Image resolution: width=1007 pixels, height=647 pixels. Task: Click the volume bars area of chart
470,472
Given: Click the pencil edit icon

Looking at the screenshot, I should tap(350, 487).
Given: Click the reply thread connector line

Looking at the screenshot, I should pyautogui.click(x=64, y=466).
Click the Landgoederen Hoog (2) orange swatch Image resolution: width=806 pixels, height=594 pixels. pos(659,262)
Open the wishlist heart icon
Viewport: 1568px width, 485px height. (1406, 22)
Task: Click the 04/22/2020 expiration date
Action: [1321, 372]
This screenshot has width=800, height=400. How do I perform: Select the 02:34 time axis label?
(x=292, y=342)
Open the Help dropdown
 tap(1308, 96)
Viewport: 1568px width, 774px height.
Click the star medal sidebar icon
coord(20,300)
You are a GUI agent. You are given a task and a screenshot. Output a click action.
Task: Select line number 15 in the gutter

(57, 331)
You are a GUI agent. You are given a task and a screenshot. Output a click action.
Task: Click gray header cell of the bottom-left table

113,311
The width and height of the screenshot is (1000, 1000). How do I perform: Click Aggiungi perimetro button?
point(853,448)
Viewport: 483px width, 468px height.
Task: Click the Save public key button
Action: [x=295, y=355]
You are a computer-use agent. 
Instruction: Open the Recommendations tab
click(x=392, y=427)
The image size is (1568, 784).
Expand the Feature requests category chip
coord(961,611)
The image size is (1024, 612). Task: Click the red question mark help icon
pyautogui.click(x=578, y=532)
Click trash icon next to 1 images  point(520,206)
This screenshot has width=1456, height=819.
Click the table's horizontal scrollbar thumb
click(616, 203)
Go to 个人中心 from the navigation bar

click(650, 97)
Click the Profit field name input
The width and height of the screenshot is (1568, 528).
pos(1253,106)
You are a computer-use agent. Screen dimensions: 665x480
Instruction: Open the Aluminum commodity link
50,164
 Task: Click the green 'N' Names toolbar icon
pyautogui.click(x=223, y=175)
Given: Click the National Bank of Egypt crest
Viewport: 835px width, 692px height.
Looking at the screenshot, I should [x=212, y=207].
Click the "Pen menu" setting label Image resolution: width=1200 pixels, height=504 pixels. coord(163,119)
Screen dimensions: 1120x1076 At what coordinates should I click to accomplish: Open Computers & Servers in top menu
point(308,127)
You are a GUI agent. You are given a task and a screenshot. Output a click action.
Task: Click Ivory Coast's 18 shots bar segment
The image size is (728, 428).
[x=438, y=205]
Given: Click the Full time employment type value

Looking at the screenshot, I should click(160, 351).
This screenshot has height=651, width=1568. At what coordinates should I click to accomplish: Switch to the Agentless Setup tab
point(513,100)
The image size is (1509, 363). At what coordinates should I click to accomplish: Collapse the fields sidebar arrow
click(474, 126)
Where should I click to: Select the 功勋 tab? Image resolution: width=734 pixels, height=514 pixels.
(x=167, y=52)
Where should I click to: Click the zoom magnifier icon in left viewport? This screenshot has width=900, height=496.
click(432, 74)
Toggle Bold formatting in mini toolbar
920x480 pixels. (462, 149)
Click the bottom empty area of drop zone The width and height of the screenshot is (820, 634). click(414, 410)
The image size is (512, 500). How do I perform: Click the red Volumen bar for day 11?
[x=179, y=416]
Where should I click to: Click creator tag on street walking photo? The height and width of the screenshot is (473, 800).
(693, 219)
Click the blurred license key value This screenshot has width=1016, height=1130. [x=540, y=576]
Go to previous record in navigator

====================

**DIRECTIONS**
Can you reproduce all the records above with "screen agent" substituted for each "GUI agent" and nothing else changed?

**RESPONSE TO THE TASK**
Image resolution: width=1007 pixels, height=647 pixels. Task: Click the volume bars area of chart
470,472
Given: Click the pencil edit icon

Looking at the screenshot, I should tap(350, 487).
Given: Click the reply thread connector line

Looking at the screenshot, I should pyautogui.click(x=64, y=466).
Click the Landgoederen Hoog (2) orange swatch Image resolution: width=806 pixels, height=594 pixels. pos(659,262)
Open the wishlist heart icon
Viewport: 1568px width, 485px height. (1406, 22)
Task: Click the 04/22/2020 expiration date
Action: [1321, 372]
This screenshot has width=800, height=400. How do I perform: Select the 02:34 time axis label?
(x=292, y=342)
Open the Help dropdown
 tap(1308, 96)
Viewport: 1568px width, 774px height.
Click the star medal sidebar icon
coord(20,300)
You are a screen agent. You are given a task and a screenshot. Output a click action.
Task: Select line number 15 in the gutter

(57, 331)
You are a screen agent. You are given a task and a screenshot. Output a click action.
Task: Click gray header cell of the bottom-left table

113,311
The width and height of the screenshot is (1000, 1000). How do I perform: Click Aggiungi perimetro button?
point(853,448)
Viewport: 483px width, 468px height.
Task: Click the Save public key button
Action: [x=295, y=355]
You are a computer-use agent. 
Instruction: Open the Recommendations tab
click(x=392, y=427)
The image size is (1568, 784).
Expand the Feature requests category chip
coord(961,611)
The image size is (1024, 612). Task: Click the red question mark help icon
pyautogui.click(x=578, y=532)
Click trash icon next to 1 images  point(520,206)
This screenshot has width=1456, height=819.
Click the table's horizontal scrollbar thumb
click(616, 203)
Go to 个人中心 from the navigation bar

click(650, 97)
Click the Profit field name input
The width and height of the screenshot is (1568, 528).
pos(1253,106)
You are a computer-use agent. Screen dimensions: 665x480
Instruction: Open the Aluminum commodity link
50,164
 Task: Click the green 'N' Names toolbar icon
pyautogui.click(x=223, y=175)
Given: Click the National Bank of Egypt crest
Viewport: 835px width, 692px height.
Looking at the screenshot, I should [x=212, y=207].
Click the "Pen menu" setting label Image resolution: width=1200 pixels, height=504 pixels. coord(163,119)
Screen dimensions: 1120x1076 At what coordinates should I click to accomplish: Open Computers & Servers in top menu
point(308,127)
You are a screen agent. You are given a task and a screenshot. Output a click action.
Task: Click Ivory Coast's 18 shots bar segment
The image size is (728, 428).
[x=438, y=205]
Given: Click the Full time employment type value

Looking at the screenshot, I should click(160, 351).
This screenshot has height=651, width=1568. At what coordinates should I click to accomplish: Switch to the Agentless Setup tab
point(513,100)
The image size is (1509, 363). At what coordinates should I click to accomplish: Collapse the fields sidebar arrow
click(474, 126)
Where should I click to: Select the 功勋 tab? Image resolution: width=734 pixels, height=514 pixels.
(x=167, y=52)
Where should I click to: Click the zoom magnifier icon in left viewport? This screenshot has width=900, height=496.
click(432, 74)
Toggle Bold formatting in mini toolbar
920x480 pixels. (462, 149)
Click the bottom empty area of drop zone The width and height of the screenshot is (820, 634). click(414, 410)
The image size is (512, 500). How do I perform: Click the red Volumen bar for day 11?
[x=179, y=416]
Where should I click to: Click creator tag on street walking photo? The height and width of the screenshot is (473, 800).
(693, 219)
Click the blurred license key value This screenshot has width=1016, height=1130. [x=540, y=576]
Go to previous record in navigator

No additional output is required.